Belajar bukanlah bekerja. Belajar adalah kebutuhan hidup, dengannya manusia bisa menjadi sosok manusia yang lebih mandiri. Karena itulah, manusia seharusnya bisa belajar di manapun mereka menemukan sesuatu yang pantas, yang menarik, atau yang berguna untuk dipelajari. Bukan hanya di sekolahan saja. Apalagi keterbatasan kerap kali didapatkan oleh mereka yang berada di tempat sekolah-sekolah terpencil.
Sekolah dengan gaya belajar yang sama adalah sebuah mitos!

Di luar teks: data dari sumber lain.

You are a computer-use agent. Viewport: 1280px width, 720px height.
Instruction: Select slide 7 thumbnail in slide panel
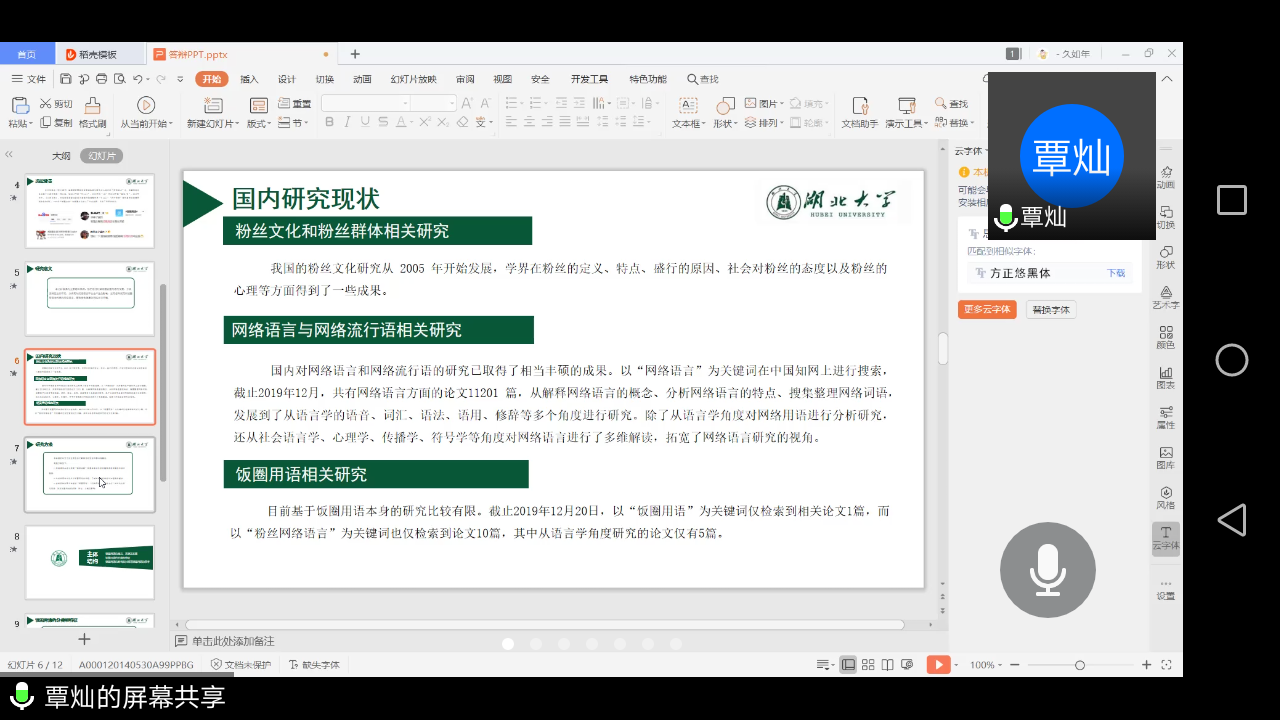[90, 473]
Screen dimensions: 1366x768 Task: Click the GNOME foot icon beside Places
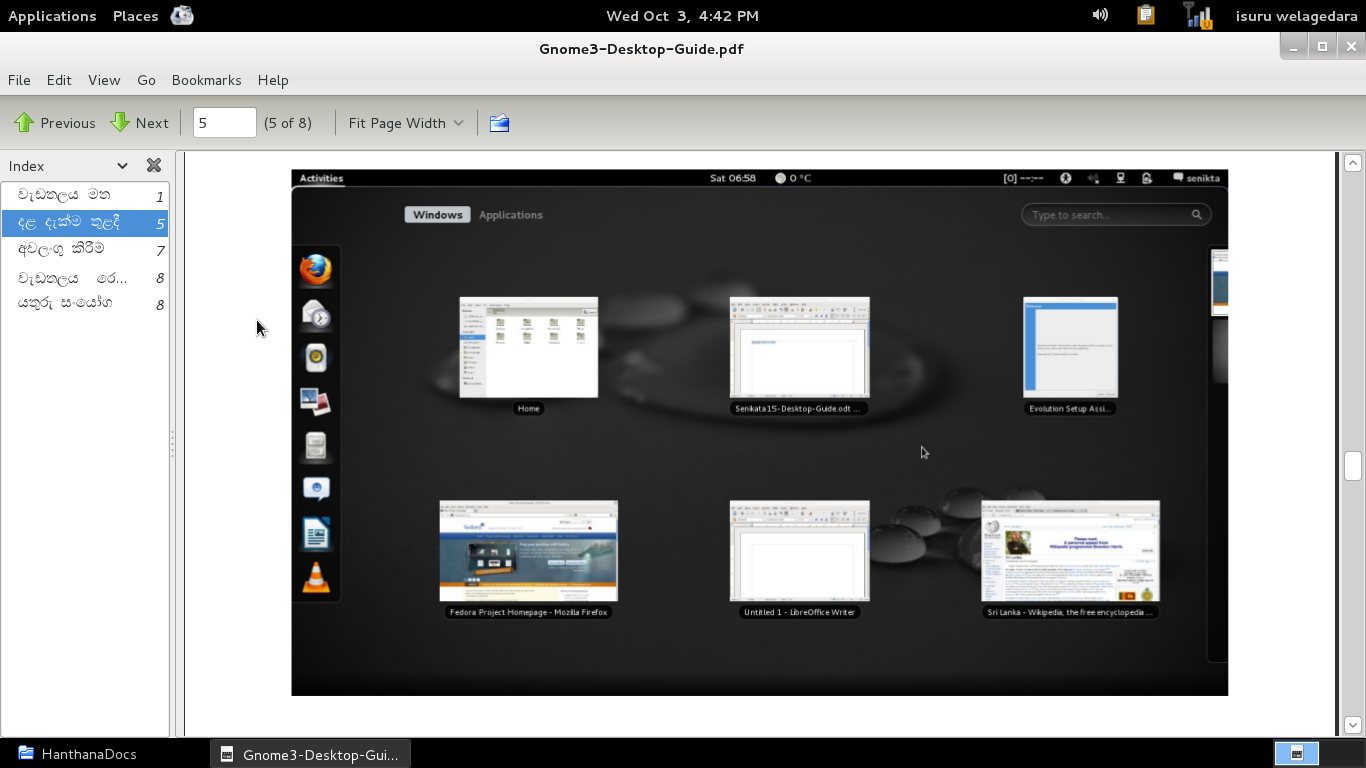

Tanpa semangat belajar, tanpa tekad yang kuat untuk belajar terhadap hal apapun, acap kali ketika lulus dari sekolah, mereka tergagap-gagap melihat realitas dunia.
Tanpa semangat belajar, maka ketika berada di sekolah, mereka hanya mengikuti sistem, mendengarkan dan mengekor di belakang zaman. Tombol di pencet, kaset-kaset lama kembali terputar di setiap tahunnya. Setiap kali memasuki kelas dan memulai proses ngajar-mengajar. Maaf, bukannya proses ngajar-mengajar. Tetapi setiap anak tak lain mereka hanya menyaksikan celoteh, gerak-gerik, serta tingkah robot yang mendapat reward di depan kelas. Dan sekolah pun berubah wujudnya menjadi sebuah televisi yang dipertontonkan.
Tanpa semangat belajar, sekolahan hanyalah sebuah mitos!
Semua tergantung kita, apakah tetap ingin menjadikan sekolah sebagai televisi yang di tonton oleh setiap anak?